We all develop ways of avoiding situations that remind us uncomfortably of situations we couldn’t negotiate-to-our-liking when we were young. Marketing and sales activities will generally get these things “right in our face.” I have a friend who is a PhD Clinical Psychologist who for years studied and worked with cutting-edge, big-name, psychotherapy practitioners, trainers, and personal growth professionals. Yet he once told me “I have learned more about myself by starting my own business from scratch than I did in all of my years of meditation and self-awareness training.”
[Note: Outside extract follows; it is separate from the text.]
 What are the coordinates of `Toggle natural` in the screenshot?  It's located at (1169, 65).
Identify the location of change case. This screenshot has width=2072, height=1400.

When we start our own business, we don’t leave ourselves out of the equation. We bring “ourselves” into our business. If we have developed coping strategies for life long ago based on beliefs that certain ways of being were dangerous, these same coping strategies will now become barriers to our approaching the world openly, in friendliness, to sell our products and services.
But again, I have to repeat, the good news is that we, ourselves, put these character organizations in place and they are NOT “who we are” at the core of our being. If you are a Marketing Introvert now, you don’t have to remain one.
There is a Sufi saying that goes “One who has created a lock, has also created the key.” We CAN change the feelings that hold us back from becoming great business people because we created the feelings in the first place. This is good news!